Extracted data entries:
------------

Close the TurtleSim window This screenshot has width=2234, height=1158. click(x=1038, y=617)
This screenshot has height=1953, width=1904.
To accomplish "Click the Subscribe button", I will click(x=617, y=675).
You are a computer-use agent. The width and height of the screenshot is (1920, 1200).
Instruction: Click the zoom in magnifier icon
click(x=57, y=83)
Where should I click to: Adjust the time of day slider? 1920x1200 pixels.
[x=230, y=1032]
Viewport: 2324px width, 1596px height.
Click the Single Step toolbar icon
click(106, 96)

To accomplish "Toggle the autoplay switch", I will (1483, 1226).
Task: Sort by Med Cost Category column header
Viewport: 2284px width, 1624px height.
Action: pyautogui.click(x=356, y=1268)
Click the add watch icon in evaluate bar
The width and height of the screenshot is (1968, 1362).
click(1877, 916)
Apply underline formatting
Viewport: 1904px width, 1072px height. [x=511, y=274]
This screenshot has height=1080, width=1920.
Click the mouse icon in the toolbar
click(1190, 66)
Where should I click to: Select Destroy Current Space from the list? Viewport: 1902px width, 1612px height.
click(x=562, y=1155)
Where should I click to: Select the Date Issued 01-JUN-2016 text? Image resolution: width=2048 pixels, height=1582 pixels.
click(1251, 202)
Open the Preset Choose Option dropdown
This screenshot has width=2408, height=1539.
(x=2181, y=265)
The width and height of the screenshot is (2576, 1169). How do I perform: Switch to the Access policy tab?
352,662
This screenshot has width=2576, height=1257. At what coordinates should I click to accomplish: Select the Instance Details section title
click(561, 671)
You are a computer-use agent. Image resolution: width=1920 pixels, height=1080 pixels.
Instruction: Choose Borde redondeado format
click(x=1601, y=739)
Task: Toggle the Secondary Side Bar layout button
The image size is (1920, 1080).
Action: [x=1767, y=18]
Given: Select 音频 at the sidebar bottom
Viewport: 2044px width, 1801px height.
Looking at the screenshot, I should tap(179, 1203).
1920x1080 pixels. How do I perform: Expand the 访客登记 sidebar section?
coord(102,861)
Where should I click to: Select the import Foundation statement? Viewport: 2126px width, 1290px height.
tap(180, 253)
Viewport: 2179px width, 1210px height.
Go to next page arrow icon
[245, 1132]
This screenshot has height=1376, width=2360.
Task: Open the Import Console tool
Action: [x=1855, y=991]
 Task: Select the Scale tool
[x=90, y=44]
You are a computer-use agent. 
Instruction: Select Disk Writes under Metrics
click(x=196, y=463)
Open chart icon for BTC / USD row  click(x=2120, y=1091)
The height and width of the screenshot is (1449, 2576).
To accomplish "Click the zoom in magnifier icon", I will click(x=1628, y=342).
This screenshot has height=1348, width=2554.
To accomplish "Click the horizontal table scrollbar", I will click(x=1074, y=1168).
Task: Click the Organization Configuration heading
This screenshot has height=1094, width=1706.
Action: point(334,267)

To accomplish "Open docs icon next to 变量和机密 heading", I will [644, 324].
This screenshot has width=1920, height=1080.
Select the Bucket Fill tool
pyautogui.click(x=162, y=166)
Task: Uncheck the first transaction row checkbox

------------

Your instructions :: Indicate how many lines in the records above include the word "will", giving no other content.

The completed task :: 5